From ae013cf597db1c523c9fac21b7e83db62304ae2d Mon Sep 17 00:00:00 2001
From: zhaomingwork <61895407+zhaomingwork@users.noreply.github.com>
Date: 星期四, 08 五月 2025 23:52:09 +0800
Subject: [PATCH] fix bug for core dump in http, use libboost as parse (#2509)

---
 runtime/http/bin/connection.cpp |  408 +++++++++++++++++++++++++++++++++++++--------------------
 1 files changed, 263 insertions(+), 145 deletions(-)

diff --git a/runtime/http/bin/connection.cpp b/runtime/http/bin/connection.cpp
index b75fc77..e2633e3 100644
--- a/runtime/http/bin/connection.cpp
+++ b/runtime/http/bin/connection.cpp
@@ -2,7 +2,7 @@
  * Copyright FunASR (https://github.com/alibaba-damo-academy/FunASR). All Rights
  * Reserved. MIT License  (https://opensource.org/licenses/MIT)
  */
-/* 2023-2024 by zhaomingwork@qq.com */
+/* 2023-2025 by zhaomingwork@qq.com */
 //
 // connection.cpp
 // copy some codes from  http://www.boost.org/
@@ -10,28 +10,35 @@
 
 #include <thread>
 #include <utility>
+#include "util.hpp"
 
-namespace http {
-namespace server2 {
-//std::ofstream fwout("out.data", std::ios::binary);
-std::shared_ptr<FUNASR_MESSAGE> &connection::get_data_msg() { return data_msg; }
-connection::connection(asio::ip::tcp::socket socket, 
-                       asio::io_context &io_decoder, int connection_id,
-                       std::shared_ptr<ModelDecoder> model_decoder)
-    : socket_(std::move(socket)),
-      io_decoder(io_decoder),
-      connection_id(connection_id),
-      model_decoder(model_decoder)
 
+namespace http
 {
-  s_timer = std::make_shared<asio::steady_timer>(io_decoder);
-}
+  namespace server2
+  {
+     
+    std::shared_ptr<FUNASR_MESSAGE> &connection::get_data_msg() { return data_msg; }
+    connection::connection(asio::ip::tcp::socket socket,
+                           asio::io_context &io_decoder, int connection_id,
+                           std::shared_ptr<ModelDecoder> model_decoder)

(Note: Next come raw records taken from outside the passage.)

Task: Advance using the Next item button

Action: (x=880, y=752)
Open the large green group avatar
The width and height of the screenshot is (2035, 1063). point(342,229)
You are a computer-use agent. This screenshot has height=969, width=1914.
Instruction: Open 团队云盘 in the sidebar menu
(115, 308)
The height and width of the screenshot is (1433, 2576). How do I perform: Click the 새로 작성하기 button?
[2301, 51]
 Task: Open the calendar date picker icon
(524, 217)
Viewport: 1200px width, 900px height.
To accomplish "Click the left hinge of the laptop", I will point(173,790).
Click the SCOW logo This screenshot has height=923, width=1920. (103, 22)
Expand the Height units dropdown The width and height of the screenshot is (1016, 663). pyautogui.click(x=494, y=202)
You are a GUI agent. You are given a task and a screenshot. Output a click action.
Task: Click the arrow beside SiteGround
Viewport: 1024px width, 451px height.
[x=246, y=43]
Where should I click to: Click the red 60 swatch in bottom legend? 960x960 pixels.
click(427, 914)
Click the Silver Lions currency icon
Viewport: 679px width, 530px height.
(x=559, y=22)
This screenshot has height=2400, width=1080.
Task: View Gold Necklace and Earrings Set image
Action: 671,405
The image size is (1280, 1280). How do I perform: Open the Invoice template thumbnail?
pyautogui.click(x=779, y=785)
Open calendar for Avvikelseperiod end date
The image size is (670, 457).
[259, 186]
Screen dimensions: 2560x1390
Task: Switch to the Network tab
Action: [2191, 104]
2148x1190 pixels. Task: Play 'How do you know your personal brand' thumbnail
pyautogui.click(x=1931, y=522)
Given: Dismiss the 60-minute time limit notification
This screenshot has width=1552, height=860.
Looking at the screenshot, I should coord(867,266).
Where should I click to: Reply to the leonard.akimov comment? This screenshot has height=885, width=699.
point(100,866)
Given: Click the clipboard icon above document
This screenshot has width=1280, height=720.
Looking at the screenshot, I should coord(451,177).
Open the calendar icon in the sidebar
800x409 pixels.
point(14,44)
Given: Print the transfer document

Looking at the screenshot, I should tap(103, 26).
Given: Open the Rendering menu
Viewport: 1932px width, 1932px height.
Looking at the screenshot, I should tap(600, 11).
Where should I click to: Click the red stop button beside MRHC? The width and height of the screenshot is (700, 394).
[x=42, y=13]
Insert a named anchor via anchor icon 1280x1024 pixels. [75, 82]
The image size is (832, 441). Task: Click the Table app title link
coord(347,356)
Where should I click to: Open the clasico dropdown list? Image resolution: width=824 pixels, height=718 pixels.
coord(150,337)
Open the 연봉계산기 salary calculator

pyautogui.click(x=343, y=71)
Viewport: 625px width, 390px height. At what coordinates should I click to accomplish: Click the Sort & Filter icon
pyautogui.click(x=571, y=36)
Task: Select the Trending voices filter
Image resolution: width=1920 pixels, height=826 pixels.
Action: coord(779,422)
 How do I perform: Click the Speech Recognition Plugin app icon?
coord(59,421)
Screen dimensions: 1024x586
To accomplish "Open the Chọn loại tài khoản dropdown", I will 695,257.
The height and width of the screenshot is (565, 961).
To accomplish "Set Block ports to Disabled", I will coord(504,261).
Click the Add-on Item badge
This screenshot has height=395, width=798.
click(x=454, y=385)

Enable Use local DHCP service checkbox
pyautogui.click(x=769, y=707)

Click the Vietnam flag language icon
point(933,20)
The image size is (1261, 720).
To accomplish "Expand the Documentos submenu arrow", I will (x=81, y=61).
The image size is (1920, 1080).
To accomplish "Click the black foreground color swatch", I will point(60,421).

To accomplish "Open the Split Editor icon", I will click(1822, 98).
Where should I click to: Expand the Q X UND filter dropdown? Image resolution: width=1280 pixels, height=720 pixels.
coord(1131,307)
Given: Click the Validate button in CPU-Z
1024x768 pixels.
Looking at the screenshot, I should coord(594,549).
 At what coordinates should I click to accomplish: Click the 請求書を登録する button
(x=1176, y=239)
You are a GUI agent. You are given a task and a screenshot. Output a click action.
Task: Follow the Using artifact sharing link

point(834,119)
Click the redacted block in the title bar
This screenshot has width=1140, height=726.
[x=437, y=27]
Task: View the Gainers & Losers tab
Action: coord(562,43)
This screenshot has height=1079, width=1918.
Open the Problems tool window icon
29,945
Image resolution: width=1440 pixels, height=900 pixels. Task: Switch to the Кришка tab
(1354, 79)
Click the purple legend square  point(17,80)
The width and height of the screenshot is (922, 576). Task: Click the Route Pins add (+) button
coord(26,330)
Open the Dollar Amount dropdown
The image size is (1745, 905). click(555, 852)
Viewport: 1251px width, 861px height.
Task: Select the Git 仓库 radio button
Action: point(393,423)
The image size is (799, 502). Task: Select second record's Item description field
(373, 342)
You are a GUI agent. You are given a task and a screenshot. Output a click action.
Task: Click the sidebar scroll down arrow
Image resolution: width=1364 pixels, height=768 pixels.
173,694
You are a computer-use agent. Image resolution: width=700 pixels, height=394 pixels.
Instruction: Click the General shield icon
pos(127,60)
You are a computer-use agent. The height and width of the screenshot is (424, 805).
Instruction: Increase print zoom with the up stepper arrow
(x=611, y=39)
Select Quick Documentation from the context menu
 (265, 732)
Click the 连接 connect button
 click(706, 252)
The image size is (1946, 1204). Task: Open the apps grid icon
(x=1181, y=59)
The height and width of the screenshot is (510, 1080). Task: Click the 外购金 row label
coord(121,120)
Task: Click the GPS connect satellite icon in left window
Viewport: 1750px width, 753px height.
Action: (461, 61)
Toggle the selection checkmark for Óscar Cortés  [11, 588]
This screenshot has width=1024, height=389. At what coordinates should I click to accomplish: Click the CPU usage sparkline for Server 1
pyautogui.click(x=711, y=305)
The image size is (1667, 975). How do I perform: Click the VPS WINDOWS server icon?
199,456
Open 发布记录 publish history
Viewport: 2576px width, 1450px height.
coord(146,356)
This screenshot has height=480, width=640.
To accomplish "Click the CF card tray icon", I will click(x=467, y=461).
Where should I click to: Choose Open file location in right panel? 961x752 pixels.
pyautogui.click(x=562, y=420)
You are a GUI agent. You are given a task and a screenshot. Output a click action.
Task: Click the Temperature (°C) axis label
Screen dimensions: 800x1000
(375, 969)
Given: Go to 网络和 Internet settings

+        : socket_(std::move(socket)),
+          io_decoder(io_decoder),
+          connection_id(connection_id),
+          model_decoder(model_decoder)
 
-void connection::setup_timer() {
-  if (data_msg->status == 1) return;
+    {
+      s_timer = std::make_shared<asio::steady_timer>(io_decoder);
+    }
 
-  s_timer->expires_after(std::chrono::seconds(3));
-  s_timer->async_wait([=](const asio::error_code &ec) {
+    void connection::setup_timer()
+    {
+      if (data_msg->status == 1)
+        return;
+
+      s_timer->expires_after(std::chrono::seconds(10));
+      s_timer->async_wait([=](const asio::error_code &ec)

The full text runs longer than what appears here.